Reference is made to the scheme document dated 2 December 2019 (the "Scheme Document") issued jointly by Dah Chong Hong Holdings Limited (the "Company") and CITIC Pacific Limited (the "Offeror") in relation to, among other things, the proposed privatisation of the Company by way of a scheme of arrangement. Unless otherwise defined, terms used herein shall have the same meaning as those used in the Scheme Document.

IRREVOCABLE UNDERTAKING

On 17 December 2019, Sportlight Limited (the "IU Shareholder"), entered into an irrevocable undertaking (the "Irrevocable Undertaking") in favour of the Offeror pursuant to which, amongst other things, the IU Shareholder has irrevocably and unconditionally undertaken to the Offeror that it shall:

  1. exercise or procure the exercise of the voting rights attached to all of the Shares held by it (the "IU Shares") at the Court Meeting to vote in favour of any resolution which is necessary to implement or otherwise relates to the Proposal; and
  2. exercise or procure the exercise of the voting rights attached to the IU Shares at the General Meeting to vote in favour of any resolution which is necessary to implement or otherwise relates to the Proposal.
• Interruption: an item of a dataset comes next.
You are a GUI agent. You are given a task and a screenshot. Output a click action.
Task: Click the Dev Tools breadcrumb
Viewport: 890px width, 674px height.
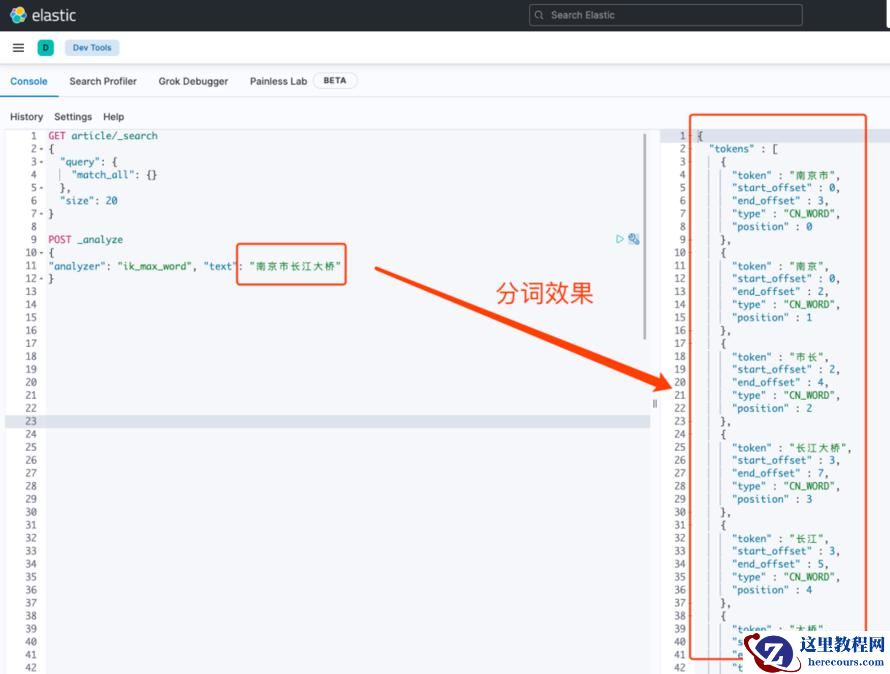pos(92,48)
The IU Shareholder has also undertaken in the Irrevocable Undertaking that during the period from the date of the Irrevocable Undertaking until the Effective Date, except for the performance of the Irrevocable Undertaking, it shall not:

  1. sell, transfer, charge, encumber, grant any option over or otherwise dispose of or permit the sale, transfer, charging or other disposition or creation or grant of any other encumbrance or option of or over all or any of the IU Shares or interest in the IU Shares;
  2. enter into any swap or other arrangement that transfers to another person, in whole or in part, any of the economic consequences of ownership of any IU Shares or any interest therein; and
  3. enter into any transaction with the same effect as any transaction specified in the above paragraphs (i) to (ii).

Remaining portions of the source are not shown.